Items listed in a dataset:

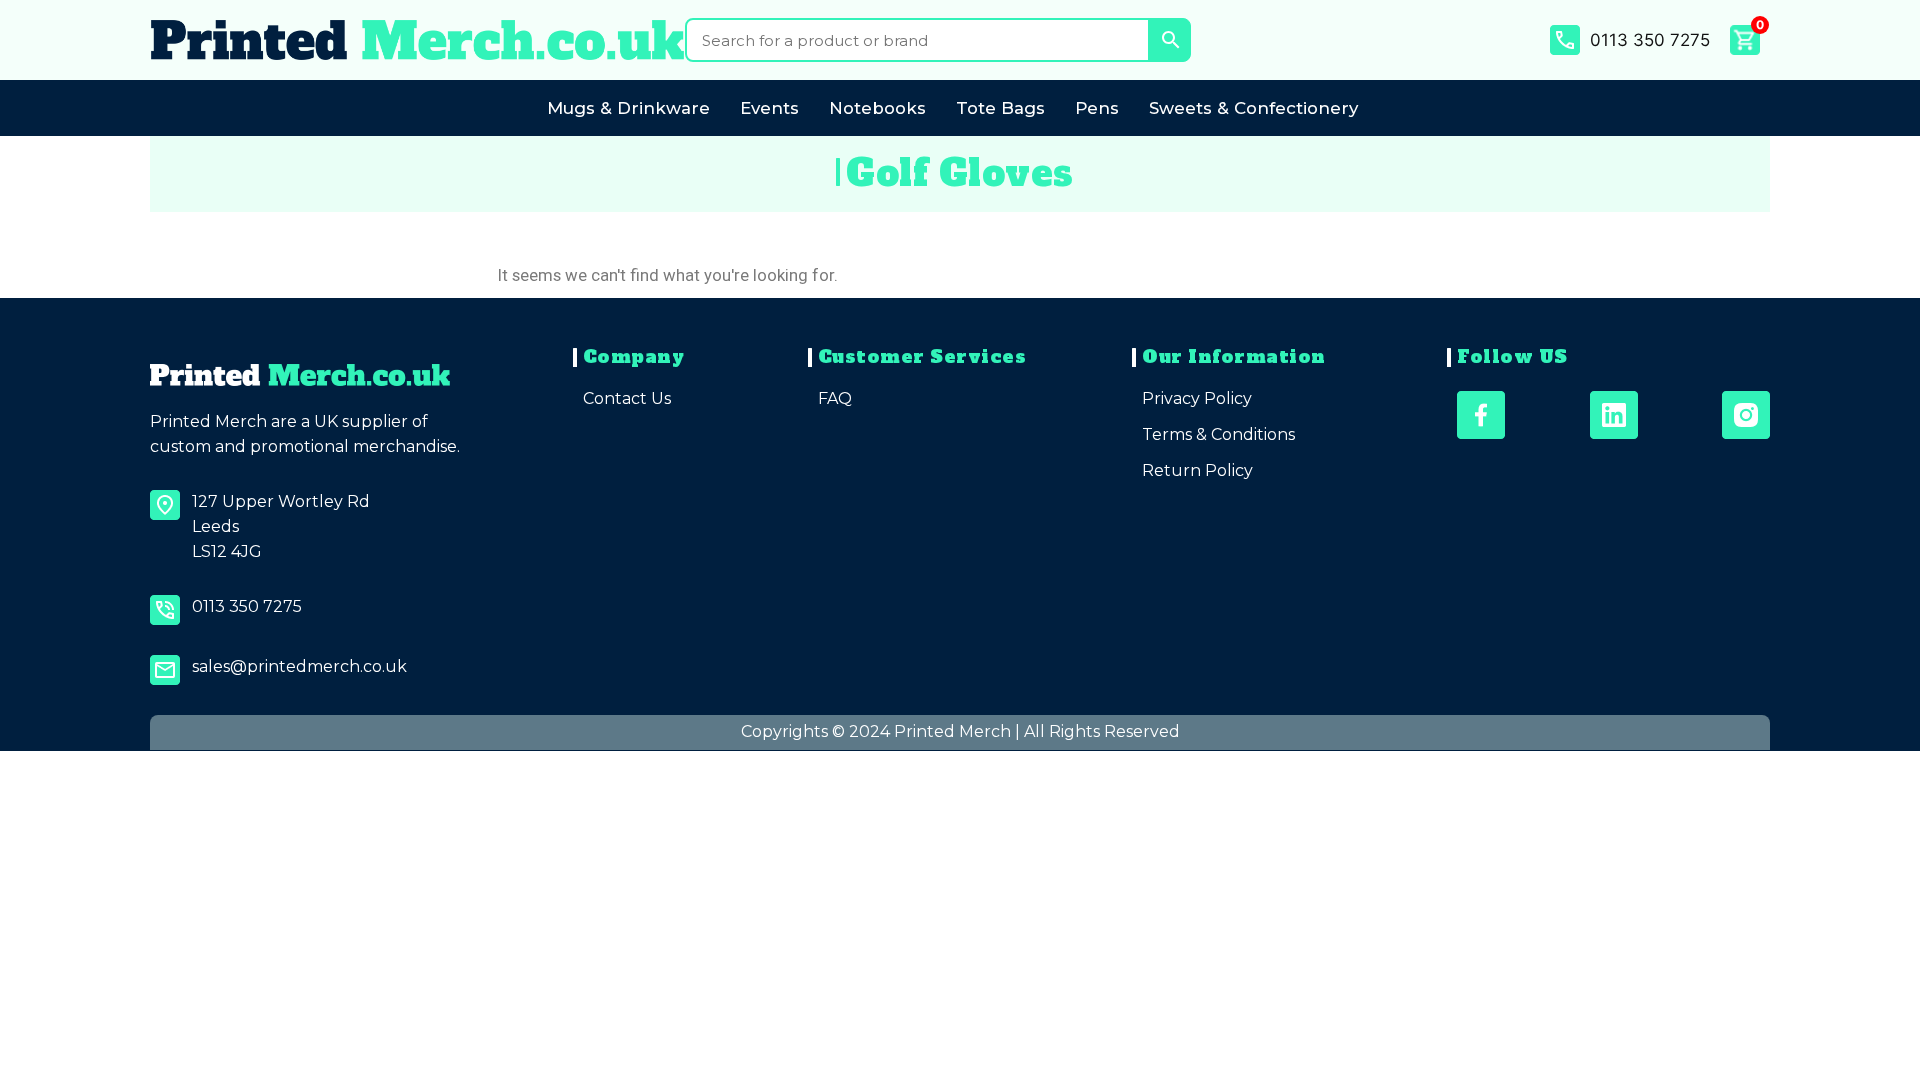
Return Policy (1197, 470)
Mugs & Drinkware (628, 108)
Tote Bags (1000, 108)
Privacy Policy (1197, 398)
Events (769, 108)
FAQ (835, 398)
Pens (1097, 108)
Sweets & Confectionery (1253, 108)
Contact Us (627, 398)
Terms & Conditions (1218, 434)
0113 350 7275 (1650, 40)
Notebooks (877, 108)
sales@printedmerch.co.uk (299, 666)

• _WHAT TO PRODUCE_:
Each entry is to be returned precisely as it appears, but the pictures are to be dropped.

• _SOLUTION FOR THIS PROBLEM_:
Return Policy (1197, 470)
Mugs & Drinkware (628, 108)
Tote Bags (1000, 108)
Privacy Policy (1197, 398)
Events (769, 108)
FAQ (835, 398)
Pens (1097, 108)
Sweets & Confectionery (1253, 108)
Contact Us (627, 398)
Terms & Conditions (1218, 434)
0113 350 7275 (1650, 40)
Notebooks (877, 108)
sales@printedmerch.co.uk (299, 666)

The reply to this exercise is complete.